– Да, но есть ли тема и какой-нибудь план? – спросил Готье.
– О боже! – воскликнул в нетерпении хозяин. – Если мы начнем сейчас искать тему и думать над планом, мы никогда не доберемся до конца!
…Готье был сильно удивлен, когда на следующий день Бальзак победоносно сообщил ему, что директору театра пьеса очень понравилась и уже принята к постановке.
«Фан-тас-ти-чес-кая женщина»
В то утро, когда он проснулся знаменитым, в нем вырвалась на волю дремавшая ранее страсть к роскоши. «Трагической аристократоманией» назовут ее биографы.
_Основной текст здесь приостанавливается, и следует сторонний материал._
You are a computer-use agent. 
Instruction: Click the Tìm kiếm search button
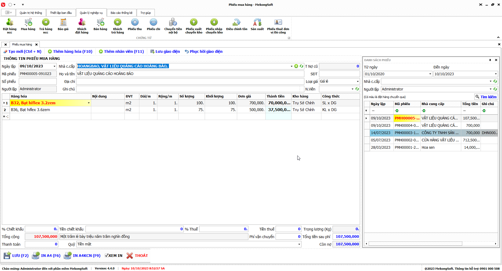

К своему имени он самовластно добавит дворянскую частицу «де». На столовом серебре и на дверцах кареты появится герб, «удостоверяющий» его аристократическое происхождение. С фешенебельной роскошью отделывается внутреннее убранство его нового дома. Да и собственная внешность писателя претерпевает видимые перемены. У него появляются умопомрачительные дорогие наряды: фраки, жилеты, башмаки. Специально для светских приемов Бальзак заказал себе отличный голубой фрак с пуговицами из чистого чеканного золота. Об этих пуговицах, с легкой руки репортеров бульварных газет, шла молва: будто бы во время поездки писателя в Россию, когда он оказался однажды в сильно натопленной избе, все эти пуговицы, расплавившись, попадали на паркет, немало озадачив их владельца.
Бальзак всегда следовал одному правилу: любое желание должно быть исполнено в тот самый миг, когда оно возникло, каких бы расходов это ни потребовало. В августе 1834 года он купил себе украшенную бирюзой трость работы золотых и серебряных дел мастера Лекуэнта. По просьбе покупателя мастер украсил трость фамильным гербом Бальзаков. Злые языки болтали, что внутри трости имелся тайник, в котором Бальзак прятал портрет обнаженной Евы Ганской. Писательница Дельфина де Жирарден написала даже эссе под названием «Трость господина де Бальзака». Эта «бирюзовая трость» сделала его знаменитым, вдохновив бессчетное число журналистов и карикатуристов. Сам Бальзак поначалу немало поражался этой внезапно нахлынувшей популярности. Сколько шуму из-за какой-то палки – и гробовое молчание вокруг его «Серафиты»! Впрочем, скоро он понял: над ним не стали бы смеяться, если бы не считали значительной личностью.
Любовь к предметам роскоши соединялась в нем и с преклонением перед теми, кто олицетворял эту роскошь, – носителями голубой крови. И уж тем более носительницами… Как сказал он однажды, «герцогине никогда не может быть больше сорока лет». Любопытно, что его первый любовный роман с Лорой де Берни, роман двадцатидвухлетнего молодого человека с сорокапятилетней женщиной, уже бабушкой, вспыхнул в ту минуту, когда во время трапезы Берни произнесла: «Этот смородиновый сироп такой же вкусный, как и тот, что я пила в Трианоне, когда была девочкой… Нам его готовила сама королева». – «Совсем юной девушкой, – тут же пояснила ему мать, – мадам де Берни была принята при королевском дворе, где ее отец был арфистом у королевы. В аллеях королевского дворца ей часто доводилось играть с августейшими детьми под присмотром мадам Элизабет, сестры короля…» После этих слов Бальзак тотчас же проникся большим уважением к их гостье. А вскоре это уважение переросло в любовную страсть.